WHAT YOU WILL DO:
Every record below should be printed exactly as given.
++++ EXTRACTED ENTRIES ++++
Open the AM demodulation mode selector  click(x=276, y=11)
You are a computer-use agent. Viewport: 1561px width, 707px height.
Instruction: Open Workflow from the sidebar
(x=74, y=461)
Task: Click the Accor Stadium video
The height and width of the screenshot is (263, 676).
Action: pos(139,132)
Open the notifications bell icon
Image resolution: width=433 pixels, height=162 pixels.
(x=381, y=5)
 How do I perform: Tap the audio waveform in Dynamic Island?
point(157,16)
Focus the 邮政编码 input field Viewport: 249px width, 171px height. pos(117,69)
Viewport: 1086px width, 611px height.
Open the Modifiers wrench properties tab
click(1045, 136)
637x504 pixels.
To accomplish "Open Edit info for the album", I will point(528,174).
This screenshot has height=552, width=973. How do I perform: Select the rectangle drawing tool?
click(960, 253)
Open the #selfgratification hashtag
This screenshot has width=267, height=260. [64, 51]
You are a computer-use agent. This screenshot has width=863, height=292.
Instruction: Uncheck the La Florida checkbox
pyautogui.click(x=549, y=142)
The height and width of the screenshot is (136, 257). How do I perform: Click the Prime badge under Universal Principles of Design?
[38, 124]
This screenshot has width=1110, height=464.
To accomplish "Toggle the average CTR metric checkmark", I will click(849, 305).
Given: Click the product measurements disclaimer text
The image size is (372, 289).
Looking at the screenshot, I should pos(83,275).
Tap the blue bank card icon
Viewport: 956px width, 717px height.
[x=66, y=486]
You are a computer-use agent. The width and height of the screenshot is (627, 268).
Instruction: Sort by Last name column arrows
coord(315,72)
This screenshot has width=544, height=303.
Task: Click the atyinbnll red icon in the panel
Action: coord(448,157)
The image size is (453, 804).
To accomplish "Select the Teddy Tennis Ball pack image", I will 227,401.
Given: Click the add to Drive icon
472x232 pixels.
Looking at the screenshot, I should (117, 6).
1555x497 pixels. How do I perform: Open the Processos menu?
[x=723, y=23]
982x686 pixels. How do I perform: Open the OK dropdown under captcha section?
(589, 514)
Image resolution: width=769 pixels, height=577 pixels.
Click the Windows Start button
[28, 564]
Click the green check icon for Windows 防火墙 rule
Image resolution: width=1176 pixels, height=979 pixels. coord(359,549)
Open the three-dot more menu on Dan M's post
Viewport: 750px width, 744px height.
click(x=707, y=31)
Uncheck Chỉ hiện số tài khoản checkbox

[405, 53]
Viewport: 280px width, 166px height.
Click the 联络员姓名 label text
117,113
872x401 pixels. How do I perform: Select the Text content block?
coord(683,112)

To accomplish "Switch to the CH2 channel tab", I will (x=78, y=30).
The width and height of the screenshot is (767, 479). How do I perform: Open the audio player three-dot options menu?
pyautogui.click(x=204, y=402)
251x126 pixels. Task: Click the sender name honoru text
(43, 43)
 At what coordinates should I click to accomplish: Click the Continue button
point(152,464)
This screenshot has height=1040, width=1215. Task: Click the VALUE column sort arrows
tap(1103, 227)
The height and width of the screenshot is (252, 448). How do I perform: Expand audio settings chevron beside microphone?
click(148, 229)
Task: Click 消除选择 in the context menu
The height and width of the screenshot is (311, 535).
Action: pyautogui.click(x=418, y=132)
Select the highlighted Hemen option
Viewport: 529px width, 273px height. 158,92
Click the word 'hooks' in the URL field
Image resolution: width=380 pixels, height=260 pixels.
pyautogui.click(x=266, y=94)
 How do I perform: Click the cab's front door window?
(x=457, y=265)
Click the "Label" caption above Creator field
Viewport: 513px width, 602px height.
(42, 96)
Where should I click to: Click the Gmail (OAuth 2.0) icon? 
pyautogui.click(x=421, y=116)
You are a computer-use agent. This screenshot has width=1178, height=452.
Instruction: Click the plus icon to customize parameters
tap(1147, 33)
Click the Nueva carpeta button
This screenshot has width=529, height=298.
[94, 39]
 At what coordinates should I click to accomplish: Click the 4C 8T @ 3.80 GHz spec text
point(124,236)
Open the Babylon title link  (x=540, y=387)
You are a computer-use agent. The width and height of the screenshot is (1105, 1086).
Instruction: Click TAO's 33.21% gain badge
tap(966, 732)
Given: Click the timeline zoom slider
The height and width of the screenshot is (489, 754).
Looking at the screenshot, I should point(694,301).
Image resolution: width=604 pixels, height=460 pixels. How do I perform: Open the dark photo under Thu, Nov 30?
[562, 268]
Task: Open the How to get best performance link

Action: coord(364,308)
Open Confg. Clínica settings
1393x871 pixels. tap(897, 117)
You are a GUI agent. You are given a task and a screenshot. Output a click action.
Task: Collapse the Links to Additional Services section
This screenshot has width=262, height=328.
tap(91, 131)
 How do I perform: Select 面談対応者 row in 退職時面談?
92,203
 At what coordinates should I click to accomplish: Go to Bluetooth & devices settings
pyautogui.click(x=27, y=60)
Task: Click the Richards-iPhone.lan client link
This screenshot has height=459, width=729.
++++
ANSWER SECTION:
Open the AM demodulation mode selector  click(x=276, y=11)
You are a computer-use agent. Viewport: 1561px width, 707px height.
Instruction: Open Workflow from the sidebar
(x=74, y=461)
Task: Click the Accor Stadium video
The height and width of the screenshot is (263, 676).
Action: pos(139,132)
Open the notifications bell icon
Image resolution: width=433 pixels, height=162 pixels.
(x=381, y=5)
 How do I perform: Tap the audio waveform in Dynamic Island?
point(157,16)
Focus the 邮政编码 input field Viewport: 249px width, 171px height. pos(117,69)
Viewport: 1086px width, 611px height.
Open the Modifiers wrench properties tab
click(1045, 136)
637x504 pixels.
To accomplish "Open Edit info for the album", I will point(528,174).
This screenshot has height=552, width=973. How do I perform: Select the rectangle drawing tool?
click(960, 253)
Open the #selfgratification hashtag
This screenshot has width=267, height=260. [64, 51]
You are a computer-use agent. This screenshot has width=863, height=292.
Instruction: Uncheck the La Florida checkbox
pyautogui.click(x=549, y=142)
The height and width of the screenshot is (136, 257). How do I perform: Click the Prime badge under Universal Principles of Design?
[38, 124]
This screenshot has width=1110, height=464.
To accomplish "Toggle the average CTR metric checkmark", I will click(849, 305).
Given: Click the product measurements disclaimer text
The image size is (372, 289).
Looking at the screenshot, I should pos(83,275).
Tap the blue bank card icon
Viewport: 956px width, 717px height.
[x=66, y=486]
You are a computer-use agent. The width and height of the screenshot is (627, 268).
Instruction: Sort by Last name column arrows
coord(315,72)
This screenshot has width=544, height=303.
Task: Click the atyinbnll red icon in the panel
Action: coord(448,157)
The image size is (453, 804).
To accomplish "Select the Teddy Tennis Ball pack image", I will 227,401.
Given: Click the add to Drive icon
472x232 pixels.
Looking at the screenshot, I should (117, 6).
1555x497 pixels. How do I perform: Open the Processos menu?
[x=723, y=23]
982x686 pixels. How do I perform: Open the OK dropdown under captcha section?
(589, 514)
Image resolution: width=769 pixels, height=577 pixels.
Click the Windows Start button
[28, 564]
Click the green check icon for Windows 防火墙 rule
Image resolution: width=1176 pixels, height=979 pixels. coord(359,549)
Open the three-dot more menu on Dan M's post
Viewport: 750px width, 744px height.
click(x=707, y=31)
Uncheck Chỉ hiện số tài khoản checkbox

[405, 53]
Viewport: 280px width, 166px height.
Click the 联络员姓名 label text
117,113
872x401 pixels. How do I perform: Select the Text content block?
coord(683,112)

To accomplish "Switch to the CH2 channel tab", I will (x=78, y=30).
The width and height of the screenshot is (767, 479). How do I perform: Open the audio player three-dot options menu?
pyautogui.click(x=204, y=402)
251x126 pixels. Task: Click the sender name honoru text
(43, 43)
 At what coordinates should I click to accomplish: Click the Continue button
point(152,464)
This screenshot has height=1040, width=1215. Task: Click the VALUE column sort arrows
tap(1103, 227)
The height and width of the screenshot is (252, 448). How do I perform: Expand audio settings chevron beside microphone?
click(148, 229)
Task: Click 消除选择 in the context menu
The height and width of the screenshot is (311, 535).
Action: pyautogui.click(x=418, y=132)
Select the highlighted Hemen option
Viewport: 529px width, 273px height. 158,92
Click the word 'hooks' in the URL field
Image resolution: width=380 pixels, height=260 pixels.
pyautogui.click(x=266, y=94)
 How do I perform: Click the cab's front door window?
(x=457, y=265)
Click the "Label" caption above Creator field
Viewport: 513px width, 602px height.
(42, 96)
Where should I click to: Click the Gmail (OAuth 2.0) icon? 
pyautogui.click(x=421, y=116)
You are a computer-use agent. This screenshot has width=1178, height=452.
Instruction: Click the plus icon to customize parameters
tap(1147, 33)
Click the Nueva carpeta button
This screenshot has width=529, height=298.
[94, 39]
 At what coordinates should I click to accomplish: Click the 4C 8T @ 3.80 GHz spec text
point(124,236)
Open the Babylon title link  (x=540, y=387)
You are a computer-use agent. The width and height of the screenshot is (1105, 1086).
Instruction: Click TAO's 33.21% gain badge
tap(966, 732)
Given: Click the timeline zoom slider
The height and width of the screenshot is (489, 754).
Looking at the screenshot, I should point(694,301).
Image resolution: width=604 pixels, height=460 pixels. How do I perform: Open the dark photo under Thu, Nov 30?
[562, 268]
Task: Open the How to get best performance link

Action: coord(364,308)
Open Confg. Clínica settings
1393x871 pixels. tap(897, 117)
You are a GUI agent. You are given a task and a screenshot. Output a click action.
Task: Collapse the Links to Additional Services section
This screenshot has width=262, height=328.
tap(91, 131)
 How do I perform: Select 面談対応者 row in 退職時面談?
92,203
 At what coordinates should I click to accomplish: Go to Bluetooth & devices settings
pyautogui.click(x=27, y=60)
Task: Click the Richards-iPhone.lan client link
This screenshot has height=459, width=729.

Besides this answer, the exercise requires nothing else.